Sebab jangka panjang dari krisis pangan antara lain adalah Revolusi Hijau, berbagai kasus mengenai ini sudah banyak ditulis. Pada negara-negara yang berkembang dan miskin, pekerjaan pertanian dilakukan oleh keluarga dan lebih banyak dilakukan oleh perempuan. Tercatat 850 juta orang mengalami kerentanan pangan di seluruh dunia, kebijakan yang salah terhadap masalah pangan menyebabkan kaum perempuan paling menderita, padahal mereka memainkan peran utama dalam produksi pangan, akses ekonomi terhadap pangan yang tersedia (sesuai dengan kondisi agroekosistem), dan ketahanan nutrisi keluarga.
Fase lanjut dari globalisasi juga memainkan peran besar, permasalahan Intelectual Property Right dalam pertanian menyebabkan petani kehilangan hak untuk mengembangkan benih, seperti dalam kasus pengembangan benihdi Aceh tahun 2019 ( Kades di Aceh Dipolisikan Karena Kembangkan Benih Padi Unggul | Republika Online ).
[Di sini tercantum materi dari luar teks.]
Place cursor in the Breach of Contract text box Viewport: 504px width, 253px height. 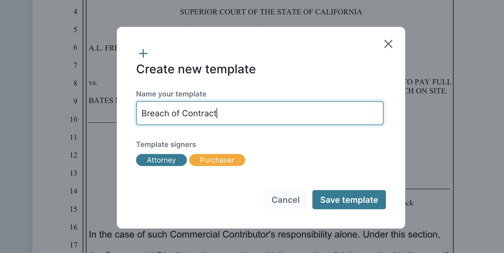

Selain benih misalnya yang menjadi konhlomerat agribisnis seperti Dupont, Sygenta, dan Monsanto, ketiga perusahaan ini juga secara linier mengembangkan industri agrokimia untuk mendukung pertumbuhan benihnya. Dan petani tergantung oleh teknologi yang diperkenalkan tersebut.
Buku ini meberikan alternatif agroekologi untuk mengatasi permasalahan krisis pangan dan krisis ekologi. agrokelogi dipandang sebagai pimntu masuk untuk kedaulatan pangan yang bukan sekadar ketahanan pangan yang konsepnya sangat tergantung pada kemampuan membeli, bukan pada kemampuan memproduksi. Sepuluh tahun periode SBY sampai periode kedua Jokowi kita masih berharap negara memberikan keadilan dan kedaulatan atas pangan.